▶ _Exercise prompt_: Locate the line containing "You are a computer-use agent. Viewport: 1116px", then please write out that line and all the lines below it in the entries exactly.

Records from a dataset:
* * * * * * *

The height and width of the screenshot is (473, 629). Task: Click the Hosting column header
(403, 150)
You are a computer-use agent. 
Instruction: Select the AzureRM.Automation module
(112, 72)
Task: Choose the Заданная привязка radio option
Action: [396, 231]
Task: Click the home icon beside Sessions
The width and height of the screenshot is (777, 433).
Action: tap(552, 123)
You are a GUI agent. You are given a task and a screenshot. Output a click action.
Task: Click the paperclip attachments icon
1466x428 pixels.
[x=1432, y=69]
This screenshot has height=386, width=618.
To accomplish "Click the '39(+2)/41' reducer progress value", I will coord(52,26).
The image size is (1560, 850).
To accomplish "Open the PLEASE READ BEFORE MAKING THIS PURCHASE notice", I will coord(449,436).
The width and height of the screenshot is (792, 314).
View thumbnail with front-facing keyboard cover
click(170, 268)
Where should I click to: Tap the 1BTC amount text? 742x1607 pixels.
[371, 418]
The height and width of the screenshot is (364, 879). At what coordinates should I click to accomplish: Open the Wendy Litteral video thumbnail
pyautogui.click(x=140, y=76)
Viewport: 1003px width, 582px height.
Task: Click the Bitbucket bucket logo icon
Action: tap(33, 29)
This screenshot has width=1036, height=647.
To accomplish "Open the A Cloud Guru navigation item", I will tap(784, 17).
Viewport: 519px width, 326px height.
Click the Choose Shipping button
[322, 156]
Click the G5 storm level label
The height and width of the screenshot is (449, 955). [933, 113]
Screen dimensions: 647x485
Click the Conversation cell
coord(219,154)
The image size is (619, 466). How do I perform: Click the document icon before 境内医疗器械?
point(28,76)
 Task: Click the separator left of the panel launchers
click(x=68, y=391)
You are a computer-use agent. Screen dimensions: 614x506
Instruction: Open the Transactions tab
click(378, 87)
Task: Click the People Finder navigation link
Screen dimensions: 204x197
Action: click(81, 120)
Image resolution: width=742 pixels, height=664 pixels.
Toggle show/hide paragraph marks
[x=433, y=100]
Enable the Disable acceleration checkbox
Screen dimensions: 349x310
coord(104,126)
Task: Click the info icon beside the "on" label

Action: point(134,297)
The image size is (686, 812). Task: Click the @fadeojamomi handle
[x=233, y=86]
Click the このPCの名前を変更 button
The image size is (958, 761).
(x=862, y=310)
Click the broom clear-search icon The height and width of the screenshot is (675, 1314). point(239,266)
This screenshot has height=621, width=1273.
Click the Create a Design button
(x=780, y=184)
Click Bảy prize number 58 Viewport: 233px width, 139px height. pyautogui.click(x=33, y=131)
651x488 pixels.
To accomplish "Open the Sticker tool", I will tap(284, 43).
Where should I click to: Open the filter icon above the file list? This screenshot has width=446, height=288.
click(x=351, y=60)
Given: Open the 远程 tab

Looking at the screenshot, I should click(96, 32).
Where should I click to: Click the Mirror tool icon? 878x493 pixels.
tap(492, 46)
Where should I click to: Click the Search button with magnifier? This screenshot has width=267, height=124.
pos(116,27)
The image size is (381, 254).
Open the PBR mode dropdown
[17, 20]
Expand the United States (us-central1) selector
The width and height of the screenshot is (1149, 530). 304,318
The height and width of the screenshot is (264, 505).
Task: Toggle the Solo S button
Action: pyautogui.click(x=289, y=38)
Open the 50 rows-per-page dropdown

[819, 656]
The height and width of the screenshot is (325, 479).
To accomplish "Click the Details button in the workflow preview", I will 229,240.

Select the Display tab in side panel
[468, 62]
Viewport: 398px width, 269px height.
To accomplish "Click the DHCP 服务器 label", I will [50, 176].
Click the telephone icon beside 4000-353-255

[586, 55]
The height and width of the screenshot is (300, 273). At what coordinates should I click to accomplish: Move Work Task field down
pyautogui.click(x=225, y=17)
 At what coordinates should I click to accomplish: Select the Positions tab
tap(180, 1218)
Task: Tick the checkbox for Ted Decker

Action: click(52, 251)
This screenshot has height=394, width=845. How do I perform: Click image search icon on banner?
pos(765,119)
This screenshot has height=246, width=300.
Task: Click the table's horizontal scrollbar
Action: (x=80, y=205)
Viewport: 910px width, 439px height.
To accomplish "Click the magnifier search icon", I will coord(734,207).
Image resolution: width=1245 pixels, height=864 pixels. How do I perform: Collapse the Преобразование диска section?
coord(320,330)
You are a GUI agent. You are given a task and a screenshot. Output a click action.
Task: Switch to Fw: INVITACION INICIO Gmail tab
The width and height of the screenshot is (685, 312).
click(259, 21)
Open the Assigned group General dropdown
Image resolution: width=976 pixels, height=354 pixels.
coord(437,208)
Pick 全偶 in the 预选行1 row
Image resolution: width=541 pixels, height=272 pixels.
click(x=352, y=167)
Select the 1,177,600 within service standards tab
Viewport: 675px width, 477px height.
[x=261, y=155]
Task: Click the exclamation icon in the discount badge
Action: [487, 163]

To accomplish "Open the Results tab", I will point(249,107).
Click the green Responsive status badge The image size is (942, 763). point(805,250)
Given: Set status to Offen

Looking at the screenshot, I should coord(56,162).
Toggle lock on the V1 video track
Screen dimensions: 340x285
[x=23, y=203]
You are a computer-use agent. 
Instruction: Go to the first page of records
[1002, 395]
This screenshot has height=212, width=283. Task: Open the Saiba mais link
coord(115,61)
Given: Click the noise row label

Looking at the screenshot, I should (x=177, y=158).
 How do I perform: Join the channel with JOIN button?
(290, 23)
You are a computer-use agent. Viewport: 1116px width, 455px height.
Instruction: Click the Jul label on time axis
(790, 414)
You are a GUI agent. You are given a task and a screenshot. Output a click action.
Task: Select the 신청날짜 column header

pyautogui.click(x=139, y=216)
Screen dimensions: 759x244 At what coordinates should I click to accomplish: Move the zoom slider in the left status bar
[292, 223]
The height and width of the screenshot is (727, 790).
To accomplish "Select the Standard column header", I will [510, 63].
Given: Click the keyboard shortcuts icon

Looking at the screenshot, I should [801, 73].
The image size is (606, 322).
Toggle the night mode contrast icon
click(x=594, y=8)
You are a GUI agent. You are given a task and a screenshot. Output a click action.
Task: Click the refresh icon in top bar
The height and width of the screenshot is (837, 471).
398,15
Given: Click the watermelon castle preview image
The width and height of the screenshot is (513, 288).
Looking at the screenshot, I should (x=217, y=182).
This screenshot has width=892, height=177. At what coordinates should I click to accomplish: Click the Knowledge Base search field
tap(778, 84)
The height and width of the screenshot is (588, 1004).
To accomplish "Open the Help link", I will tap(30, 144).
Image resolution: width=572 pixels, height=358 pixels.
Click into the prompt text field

* * * * * * *

▶ _Exercise result_:
You are a computer-use agent. Viewport: 1116px width, 455px height.
Instruction: Click the Jul label on time axis
(790, 414)
You are a GUI agent. You are given a task and a screenshot. Output a click action.
Task: Select the 신청날짜 column header

pyautogui.click(x=139, y=216)
Screen dimensions: 759x244 At what coordinates should I click to accomplish: Move the zoom slider in the left status bar
[292, 223]
The height and width of the screenshot is (727, 790).
To accomplish "Select the Standard column header", I will [510, 63].
Given: Click the keyboard shortcuts icon

Looking at the screenshot, I should [801, 73].
The image size is (606, 322).
Toggle the night mode contrast icon
click(x=594, y=8)
You are a GUI agent. You are given a task and a screenshot. Output a click action.
Task: Click the refresh icon in top bar
The height and width of the screenshot is (837, 471).
398,15
Given: Click the watermelon castle preview image
The width and height of the screenshot is (513, 288).
Looking at the screenshot, I should (x=217, y=182).
This screenshot has width=892, height=177. At what coordinates should I click to accomplish: Click the Knowledge Base search field
tap(778, 84)
The height and width of the screenshot is (588, 1004).
To accomplish "Open the Help link", I will tap(30, 144).
Image resolution: width=572 pixels, height=358 pixels.
Click into the prompt text field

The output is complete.